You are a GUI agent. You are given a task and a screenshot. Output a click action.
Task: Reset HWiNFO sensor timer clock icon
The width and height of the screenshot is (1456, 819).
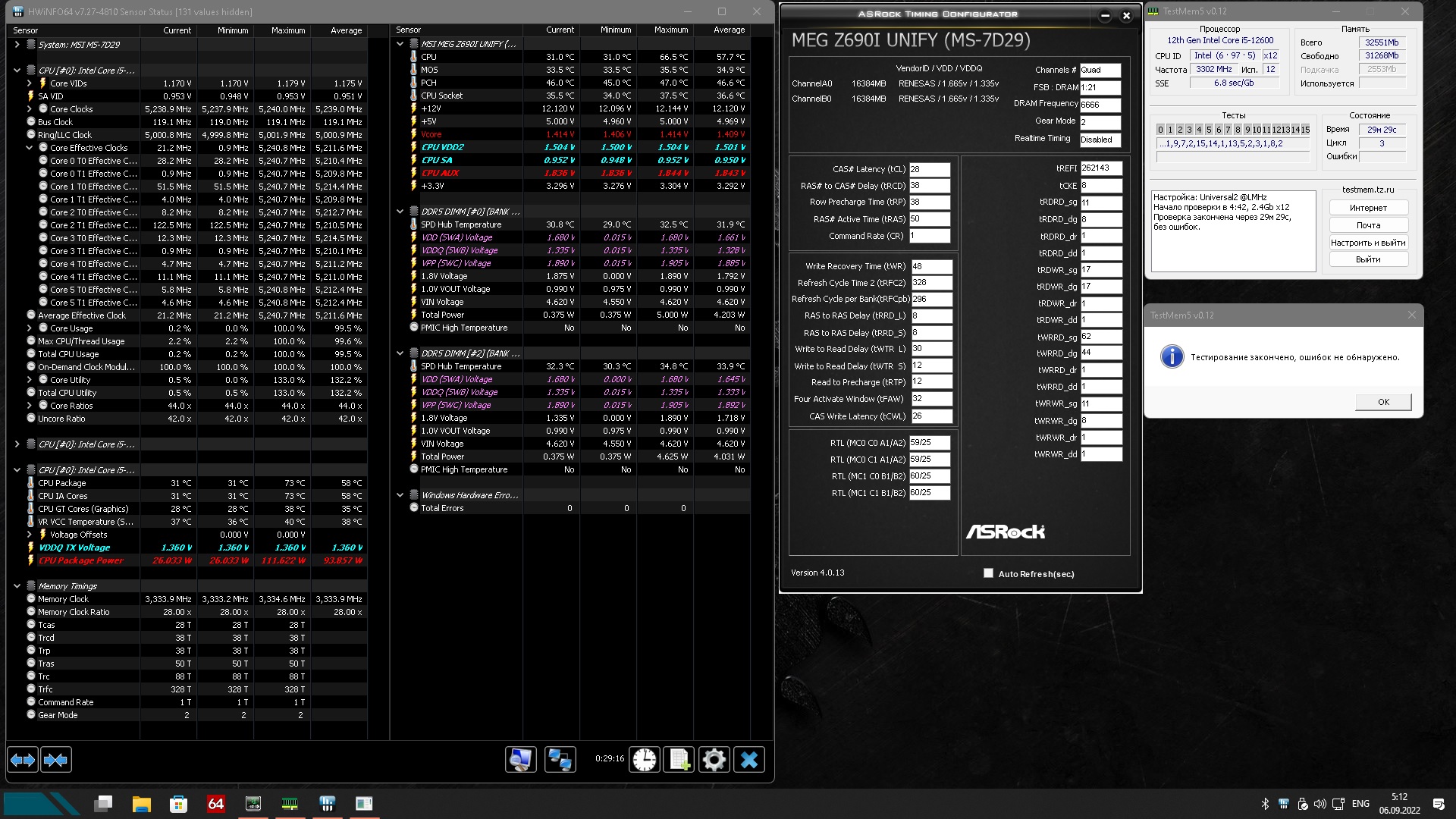tap(645, 759)
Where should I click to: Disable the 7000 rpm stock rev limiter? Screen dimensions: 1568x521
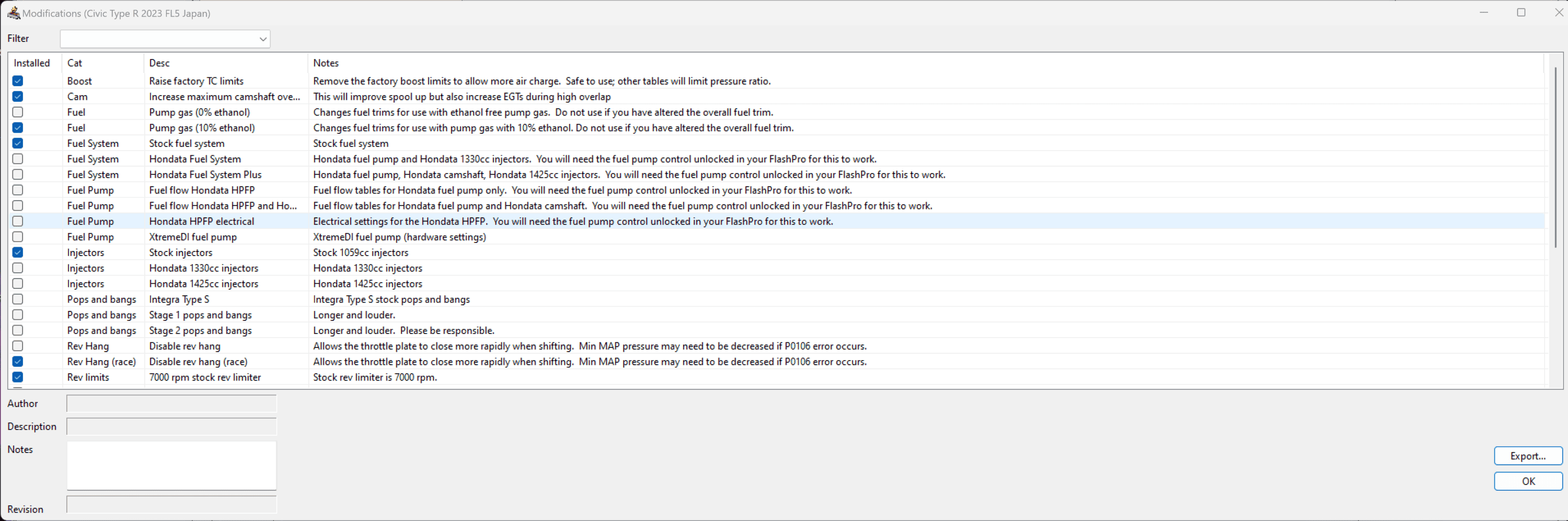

> [Task details]:
The expected output is each entry given again word for word, with pictures dropped.

> [Task solution]:
You are a GUI agent. You are given a task and a screenshot. Output a click action.
Task: Reset HWiNFO sensor timer clock icon
The width and height of the screenshot is (1456, 819).
tap(645, 759)
Where should I click to: Disable the 7000 rpm stock rev limiter? Screen dimensions: 1568x521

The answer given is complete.